- **Records for the task**
::::

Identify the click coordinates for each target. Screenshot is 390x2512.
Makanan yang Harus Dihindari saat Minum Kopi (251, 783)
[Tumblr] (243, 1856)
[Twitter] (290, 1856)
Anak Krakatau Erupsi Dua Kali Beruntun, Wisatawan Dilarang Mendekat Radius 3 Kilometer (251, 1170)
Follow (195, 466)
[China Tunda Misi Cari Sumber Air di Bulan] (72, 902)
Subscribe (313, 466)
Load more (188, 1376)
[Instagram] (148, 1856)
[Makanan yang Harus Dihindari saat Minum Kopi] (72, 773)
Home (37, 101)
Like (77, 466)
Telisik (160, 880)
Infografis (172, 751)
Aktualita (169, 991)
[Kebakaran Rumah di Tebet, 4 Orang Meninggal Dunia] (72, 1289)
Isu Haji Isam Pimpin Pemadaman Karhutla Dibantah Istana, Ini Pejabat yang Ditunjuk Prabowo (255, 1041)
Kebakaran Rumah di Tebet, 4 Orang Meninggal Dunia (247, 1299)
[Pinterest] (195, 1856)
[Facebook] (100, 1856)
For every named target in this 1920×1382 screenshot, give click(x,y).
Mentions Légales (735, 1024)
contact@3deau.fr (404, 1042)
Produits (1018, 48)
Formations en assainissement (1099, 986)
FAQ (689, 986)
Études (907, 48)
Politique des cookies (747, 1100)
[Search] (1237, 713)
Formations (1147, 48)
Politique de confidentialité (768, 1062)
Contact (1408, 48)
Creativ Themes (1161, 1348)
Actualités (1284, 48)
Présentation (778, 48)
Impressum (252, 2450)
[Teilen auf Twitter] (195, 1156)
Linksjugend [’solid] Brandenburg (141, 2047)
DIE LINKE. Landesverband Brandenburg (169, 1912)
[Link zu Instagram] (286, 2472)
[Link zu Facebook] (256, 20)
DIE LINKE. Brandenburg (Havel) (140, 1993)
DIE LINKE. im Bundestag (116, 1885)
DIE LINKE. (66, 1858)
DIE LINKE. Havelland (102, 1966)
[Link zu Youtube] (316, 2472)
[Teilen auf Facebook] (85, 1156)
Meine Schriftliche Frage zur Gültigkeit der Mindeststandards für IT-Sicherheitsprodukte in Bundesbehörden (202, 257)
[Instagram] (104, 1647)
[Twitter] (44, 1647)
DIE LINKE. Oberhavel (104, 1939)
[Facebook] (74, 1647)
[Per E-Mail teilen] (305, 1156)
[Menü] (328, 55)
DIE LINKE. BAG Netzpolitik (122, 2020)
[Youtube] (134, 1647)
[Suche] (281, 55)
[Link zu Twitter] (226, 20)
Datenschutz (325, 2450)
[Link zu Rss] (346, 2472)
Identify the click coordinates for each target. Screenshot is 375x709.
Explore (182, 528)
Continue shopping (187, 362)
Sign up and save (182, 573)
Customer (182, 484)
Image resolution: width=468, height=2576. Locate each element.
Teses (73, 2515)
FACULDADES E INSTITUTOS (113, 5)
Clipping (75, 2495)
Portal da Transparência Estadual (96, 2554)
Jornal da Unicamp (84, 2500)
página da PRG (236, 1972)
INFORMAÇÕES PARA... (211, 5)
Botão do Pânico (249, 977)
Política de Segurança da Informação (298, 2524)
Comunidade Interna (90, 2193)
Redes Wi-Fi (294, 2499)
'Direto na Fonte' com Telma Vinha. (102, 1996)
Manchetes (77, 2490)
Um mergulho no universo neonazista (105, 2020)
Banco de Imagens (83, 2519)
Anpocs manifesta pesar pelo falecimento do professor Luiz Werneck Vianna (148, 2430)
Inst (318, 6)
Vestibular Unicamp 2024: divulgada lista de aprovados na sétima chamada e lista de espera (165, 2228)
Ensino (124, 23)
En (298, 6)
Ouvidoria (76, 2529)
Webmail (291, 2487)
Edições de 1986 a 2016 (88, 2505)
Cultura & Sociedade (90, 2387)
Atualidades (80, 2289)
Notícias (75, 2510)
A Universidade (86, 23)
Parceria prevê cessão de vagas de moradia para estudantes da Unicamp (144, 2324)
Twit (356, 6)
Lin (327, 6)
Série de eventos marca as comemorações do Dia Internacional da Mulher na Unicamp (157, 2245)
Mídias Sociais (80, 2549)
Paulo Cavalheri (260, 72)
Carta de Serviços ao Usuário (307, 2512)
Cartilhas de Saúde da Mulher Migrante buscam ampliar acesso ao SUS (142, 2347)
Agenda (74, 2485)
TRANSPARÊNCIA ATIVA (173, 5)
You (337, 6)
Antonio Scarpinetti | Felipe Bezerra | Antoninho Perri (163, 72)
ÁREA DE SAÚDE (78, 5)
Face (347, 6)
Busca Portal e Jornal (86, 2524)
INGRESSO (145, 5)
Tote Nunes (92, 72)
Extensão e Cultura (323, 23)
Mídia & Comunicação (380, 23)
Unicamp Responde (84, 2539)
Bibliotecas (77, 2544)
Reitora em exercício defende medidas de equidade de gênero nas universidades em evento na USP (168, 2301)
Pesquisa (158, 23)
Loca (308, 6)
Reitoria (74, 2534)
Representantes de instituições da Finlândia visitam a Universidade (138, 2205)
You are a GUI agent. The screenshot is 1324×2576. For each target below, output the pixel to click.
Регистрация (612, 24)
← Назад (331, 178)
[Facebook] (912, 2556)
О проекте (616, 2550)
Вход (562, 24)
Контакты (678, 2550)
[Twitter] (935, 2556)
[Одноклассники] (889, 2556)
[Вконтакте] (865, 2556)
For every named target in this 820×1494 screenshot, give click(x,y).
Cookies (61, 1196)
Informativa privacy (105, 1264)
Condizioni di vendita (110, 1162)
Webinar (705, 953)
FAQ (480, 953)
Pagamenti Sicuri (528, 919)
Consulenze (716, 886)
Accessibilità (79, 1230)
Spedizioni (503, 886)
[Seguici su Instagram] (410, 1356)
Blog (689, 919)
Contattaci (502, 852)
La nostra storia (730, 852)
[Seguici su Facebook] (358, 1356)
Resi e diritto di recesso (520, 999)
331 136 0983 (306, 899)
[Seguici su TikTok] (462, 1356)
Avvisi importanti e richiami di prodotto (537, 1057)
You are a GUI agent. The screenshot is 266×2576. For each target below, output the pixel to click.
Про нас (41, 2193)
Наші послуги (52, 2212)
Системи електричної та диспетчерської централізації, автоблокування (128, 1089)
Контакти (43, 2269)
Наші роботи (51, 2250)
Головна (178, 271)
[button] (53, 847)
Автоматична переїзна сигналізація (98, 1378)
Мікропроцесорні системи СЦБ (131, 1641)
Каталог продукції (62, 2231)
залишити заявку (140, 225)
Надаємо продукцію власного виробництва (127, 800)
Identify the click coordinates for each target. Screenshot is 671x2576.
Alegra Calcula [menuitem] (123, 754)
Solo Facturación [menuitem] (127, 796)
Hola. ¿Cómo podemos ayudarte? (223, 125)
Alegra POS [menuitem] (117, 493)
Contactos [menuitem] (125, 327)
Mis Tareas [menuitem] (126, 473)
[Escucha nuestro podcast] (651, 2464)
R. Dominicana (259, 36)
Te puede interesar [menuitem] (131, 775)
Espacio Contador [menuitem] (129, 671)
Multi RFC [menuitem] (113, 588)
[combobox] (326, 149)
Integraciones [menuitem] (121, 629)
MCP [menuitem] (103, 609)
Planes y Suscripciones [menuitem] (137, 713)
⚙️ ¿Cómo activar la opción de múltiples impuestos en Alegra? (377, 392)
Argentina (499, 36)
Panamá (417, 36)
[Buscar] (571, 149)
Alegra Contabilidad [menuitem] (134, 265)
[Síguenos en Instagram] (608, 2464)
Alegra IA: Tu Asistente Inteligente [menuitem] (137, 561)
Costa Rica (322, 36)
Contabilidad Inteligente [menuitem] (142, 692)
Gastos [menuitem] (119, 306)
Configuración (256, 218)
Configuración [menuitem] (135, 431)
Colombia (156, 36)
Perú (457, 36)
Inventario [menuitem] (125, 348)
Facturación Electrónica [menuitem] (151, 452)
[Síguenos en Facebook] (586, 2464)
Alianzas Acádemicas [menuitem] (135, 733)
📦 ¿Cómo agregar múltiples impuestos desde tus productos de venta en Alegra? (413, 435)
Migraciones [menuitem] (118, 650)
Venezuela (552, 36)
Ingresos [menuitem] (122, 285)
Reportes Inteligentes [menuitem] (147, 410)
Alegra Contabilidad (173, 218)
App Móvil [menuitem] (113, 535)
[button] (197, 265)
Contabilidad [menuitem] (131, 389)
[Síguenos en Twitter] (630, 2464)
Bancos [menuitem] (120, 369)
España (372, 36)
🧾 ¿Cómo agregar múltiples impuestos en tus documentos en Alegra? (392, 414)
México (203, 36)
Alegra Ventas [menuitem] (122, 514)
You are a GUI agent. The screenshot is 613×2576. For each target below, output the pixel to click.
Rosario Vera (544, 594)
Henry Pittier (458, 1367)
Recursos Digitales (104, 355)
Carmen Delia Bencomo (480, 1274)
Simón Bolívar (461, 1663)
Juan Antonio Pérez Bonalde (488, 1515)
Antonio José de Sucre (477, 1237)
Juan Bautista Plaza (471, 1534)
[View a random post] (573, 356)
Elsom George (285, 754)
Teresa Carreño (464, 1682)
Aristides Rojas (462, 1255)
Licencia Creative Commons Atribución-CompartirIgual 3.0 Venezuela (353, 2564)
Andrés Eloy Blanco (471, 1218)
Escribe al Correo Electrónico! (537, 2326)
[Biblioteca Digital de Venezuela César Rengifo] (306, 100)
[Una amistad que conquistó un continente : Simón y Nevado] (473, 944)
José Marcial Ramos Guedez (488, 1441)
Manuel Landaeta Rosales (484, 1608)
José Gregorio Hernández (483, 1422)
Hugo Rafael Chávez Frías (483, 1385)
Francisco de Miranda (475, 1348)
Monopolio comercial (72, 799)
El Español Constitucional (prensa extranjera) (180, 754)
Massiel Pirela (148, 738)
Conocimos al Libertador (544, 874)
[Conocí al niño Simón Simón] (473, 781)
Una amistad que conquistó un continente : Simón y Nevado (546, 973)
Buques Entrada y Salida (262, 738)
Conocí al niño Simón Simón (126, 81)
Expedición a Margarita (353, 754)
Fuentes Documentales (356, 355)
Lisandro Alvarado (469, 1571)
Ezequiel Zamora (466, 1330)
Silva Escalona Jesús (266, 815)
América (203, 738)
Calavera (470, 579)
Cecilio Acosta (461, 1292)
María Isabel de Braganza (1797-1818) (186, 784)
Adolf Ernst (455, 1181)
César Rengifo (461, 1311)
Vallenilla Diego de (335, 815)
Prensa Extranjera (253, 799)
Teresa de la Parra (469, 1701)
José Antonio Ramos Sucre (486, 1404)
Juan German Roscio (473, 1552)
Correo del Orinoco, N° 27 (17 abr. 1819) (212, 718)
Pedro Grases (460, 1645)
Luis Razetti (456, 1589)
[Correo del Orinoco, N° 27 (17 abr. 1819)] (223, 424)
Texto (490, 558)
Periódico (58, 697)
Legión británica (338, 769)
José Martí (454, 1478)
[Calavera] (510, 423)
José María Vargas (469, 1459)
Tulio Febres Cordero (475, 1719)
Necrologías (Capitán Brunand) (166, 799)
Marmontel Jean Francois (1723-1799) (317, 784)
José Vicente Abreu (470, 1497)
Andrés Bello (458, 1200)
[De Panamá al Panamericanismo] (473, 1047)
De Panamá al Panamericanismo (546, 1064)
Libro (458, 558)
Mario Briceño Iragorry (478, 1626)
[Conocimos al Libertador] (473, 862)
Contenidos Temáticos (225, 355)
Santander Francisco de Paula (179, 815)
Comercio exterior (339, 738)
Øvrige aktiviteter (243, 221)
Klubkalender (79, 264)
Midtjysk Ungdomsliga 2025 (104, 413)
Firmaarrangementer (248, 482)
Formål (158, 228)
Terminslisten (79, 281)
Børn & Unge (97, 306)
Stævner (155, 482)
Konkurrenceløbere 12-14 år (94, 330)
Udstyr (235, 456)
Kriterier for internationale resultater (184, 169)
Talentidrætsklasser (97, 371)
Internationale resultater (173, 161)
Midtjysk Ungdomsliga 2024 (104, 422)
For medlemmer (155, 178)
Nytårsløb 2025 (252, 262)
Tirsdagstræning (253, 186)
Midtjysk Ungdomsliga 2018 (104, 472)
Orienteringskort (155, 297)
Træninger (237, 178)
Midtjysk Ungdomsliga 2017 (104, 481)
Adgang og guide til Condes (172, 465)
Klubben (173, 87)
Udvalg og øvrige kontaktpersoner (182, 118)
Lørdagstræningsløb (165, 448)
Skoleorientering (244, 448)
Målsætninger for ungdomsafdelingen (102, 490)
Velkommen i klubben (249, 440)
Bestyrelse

::::

- **Work instructions**
Your answer should be a single number: the tally of lines in the entries that include the word "Ungdomsliga".

- **Your solution**
4